晴人は困惑を込めて呟き、彼女の瞳を真正面から見返した。その瞳には、彼を値踏みするような疑念も、何かを企むような打算もなく、ただ純粋な好奇心と、未来への期待だけが宿っているように見えた。


「私はファヌエル。九番目の天使……って言っても、きっと信じないよね。でも、私は君に会うために、この星見市に降りてきたの」


「……天使?」


思わず口にした言葉が、夜空の冷たい空気の中に溶けていく。信じられるはずがない。そんな非科学的な概念は、星見市では笑い話にもならない。けれど、不思議なことに、否定の言葉も、強烈な拒絶も、晴人の口からは出てこなかった。

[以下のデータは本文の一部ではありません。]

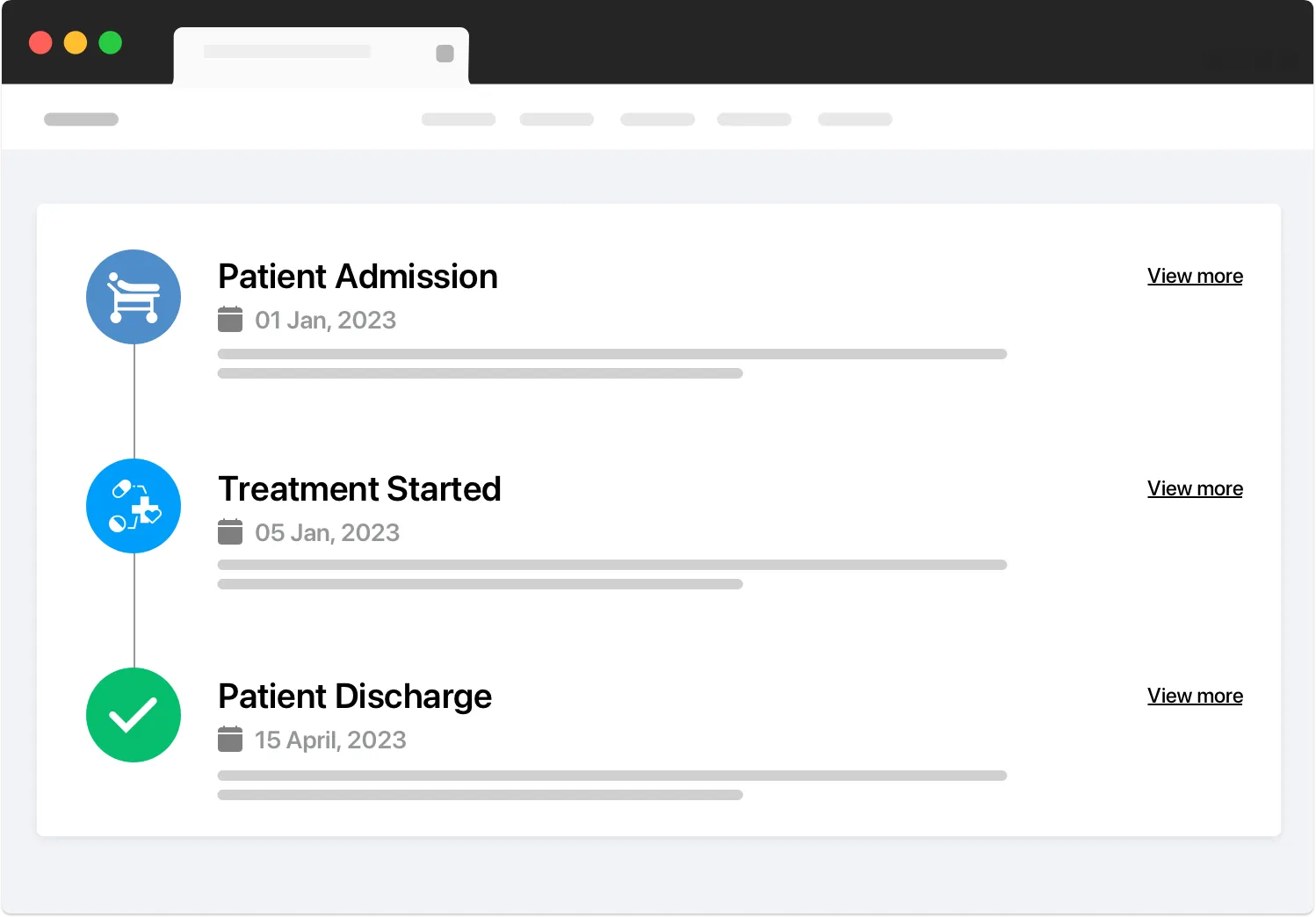Click the 15 April, 2023 date text
The width and height of the screenshot is (1316, 917).
point(330,740)
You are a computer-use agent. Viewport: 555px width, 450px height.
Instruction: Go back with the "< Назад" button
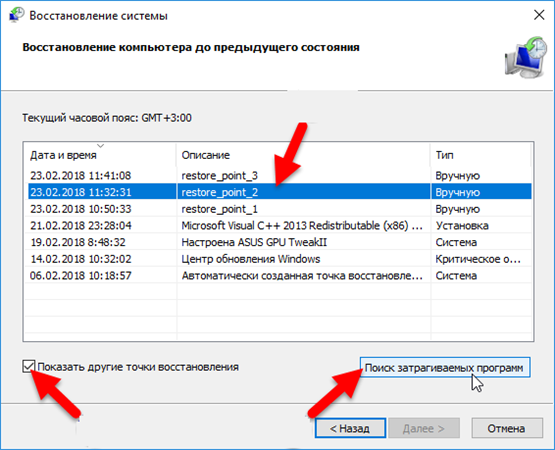pyautogui.click(x=350, y=428)
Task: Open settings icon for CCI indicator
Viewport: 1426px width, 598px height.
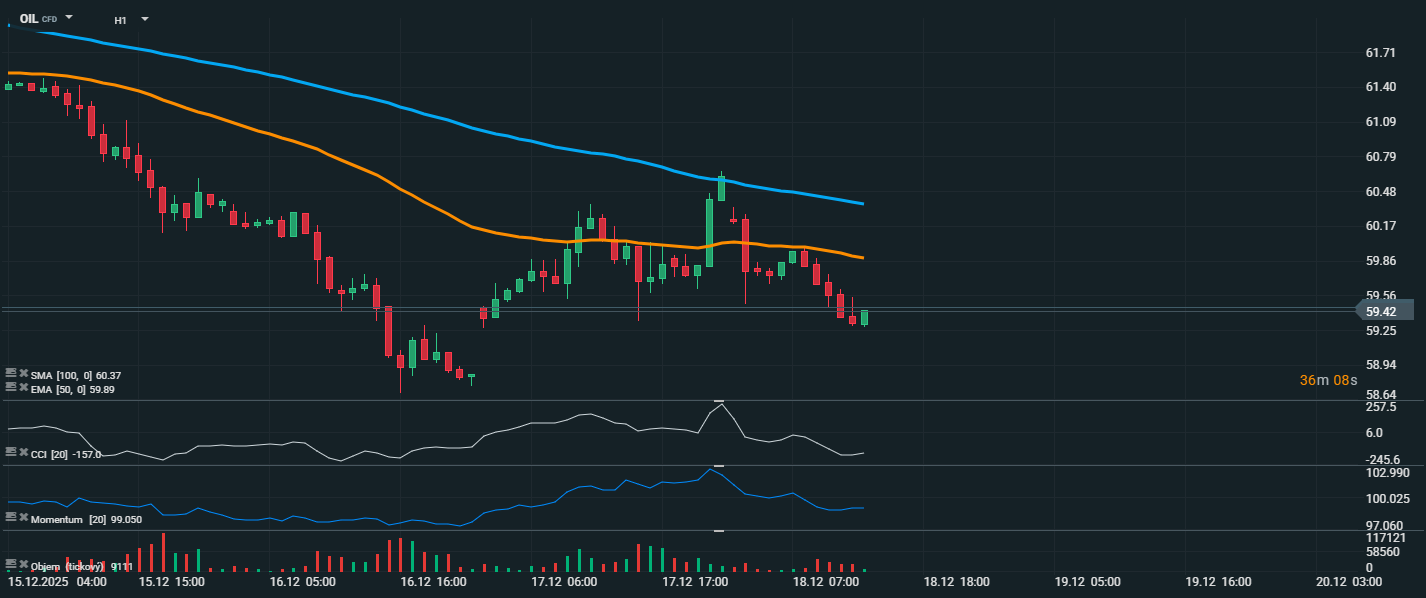Action: click(11, 453)
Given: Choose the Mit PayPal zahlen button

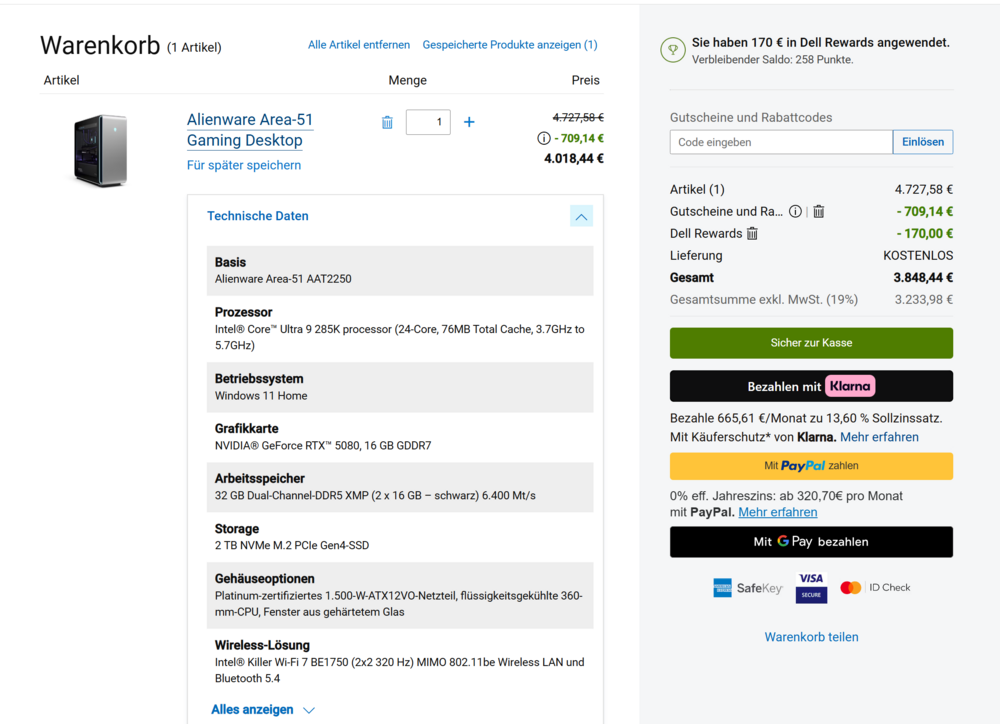Looking at the screenshot, I should [811, 466].
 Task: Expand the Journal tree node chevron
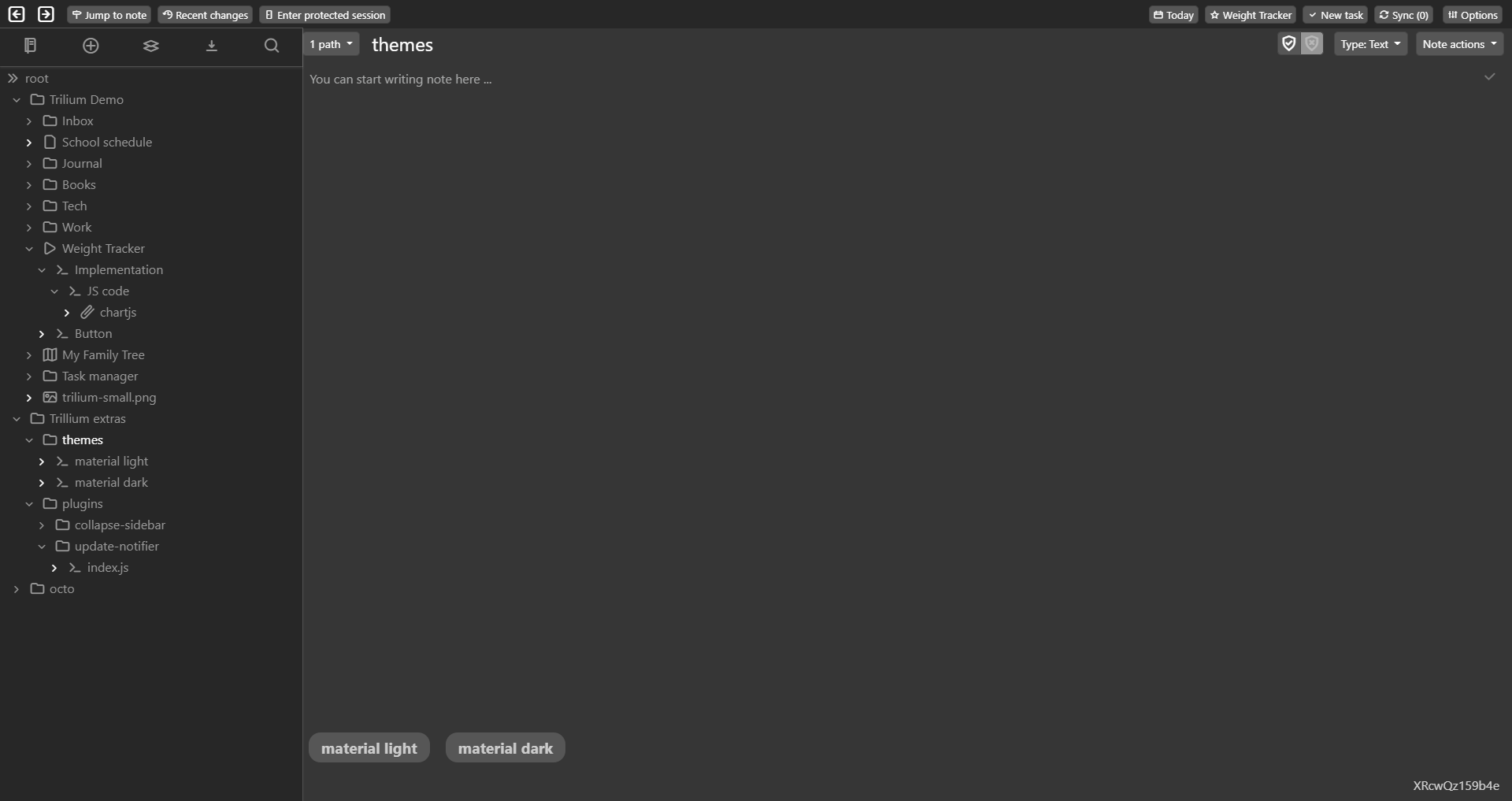[29, 164]
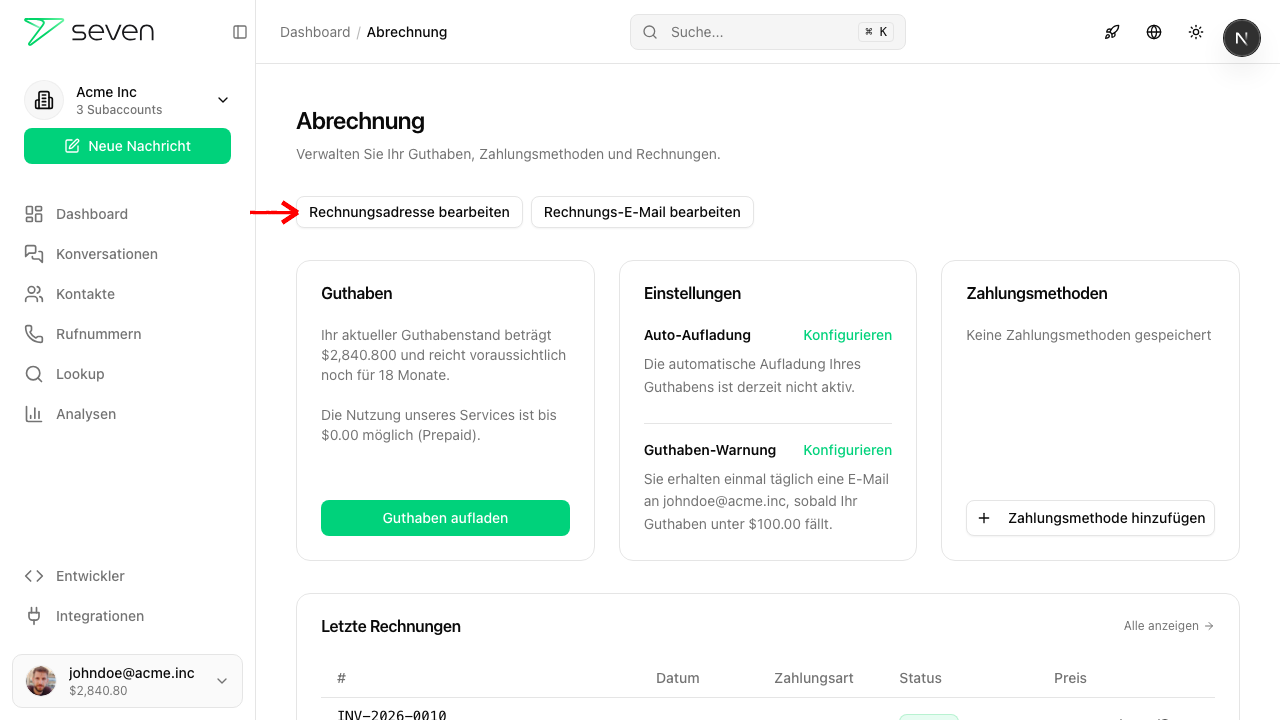1280x720 pixels.
Task: Open Dashboard from the sidebar
Action: (x=92, y=213)
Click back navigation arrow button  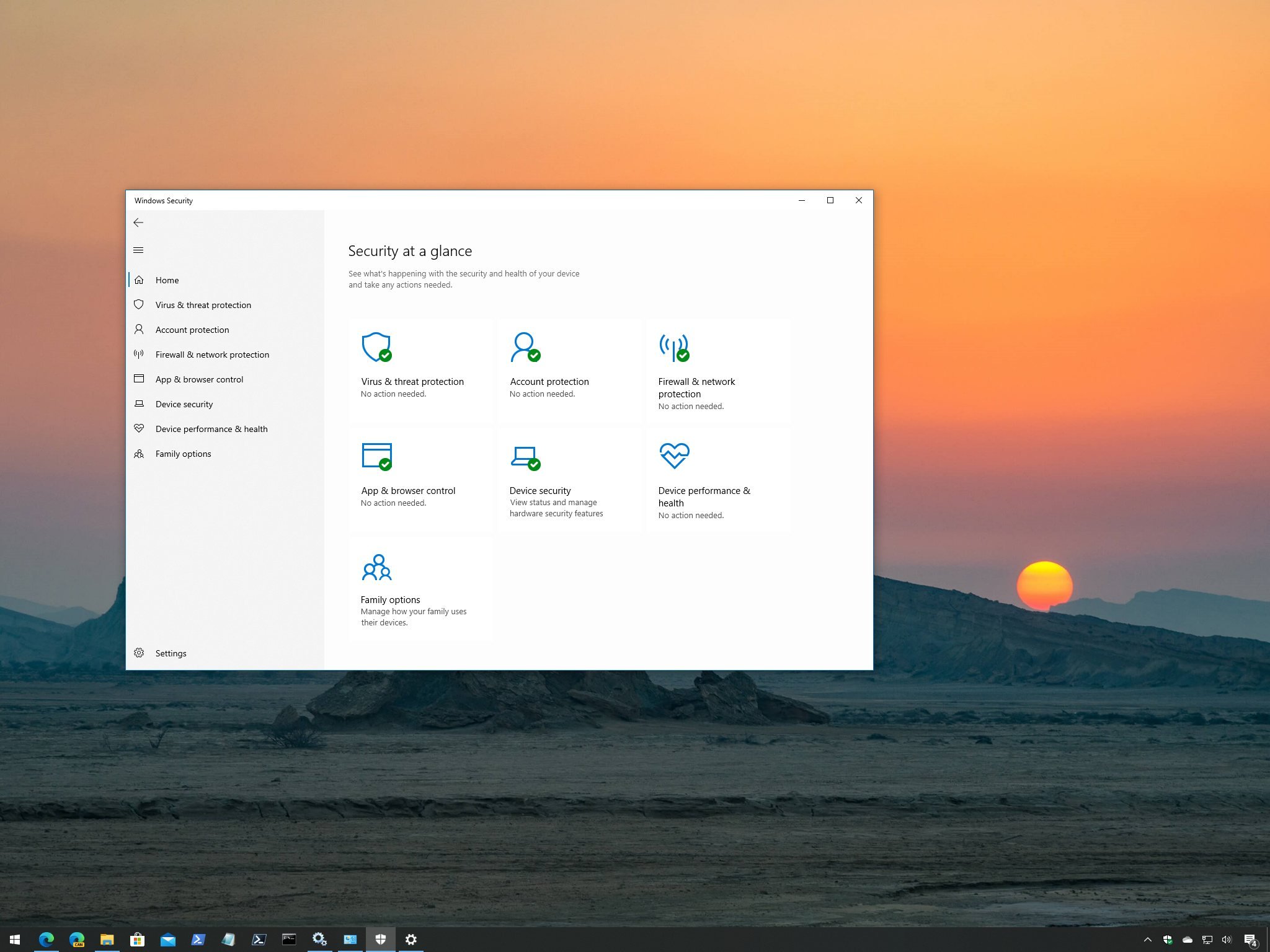click(139, 222)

ファヌエルは、自分の名乗りに驚いている晴人の様子を、嬉しそうに見つめた。そして、胸の前で白い手を合わせる。


「君の可能性、もっと見せて。きっと、面白い未来になるから!」


その無邪気な笑顔と、彼への純粋な期待を込めた言葉を前に、晴人は言葉を失った。


宇宙事業の現場から追放され、【価値がない】と烙印を押された自分に、なぜこんな神秘的な存在が期待を寄せるのか。その意味を、論理的に理解することはできない。


ただ、胸の奥で、彼のポシビリティの低さが開けたはずの穴が、少しだけ温かくなるのを感じていた。


そして……この夜の出会いが、彼の、そして星見市全体の運命を大きく変えていくことになるのだった。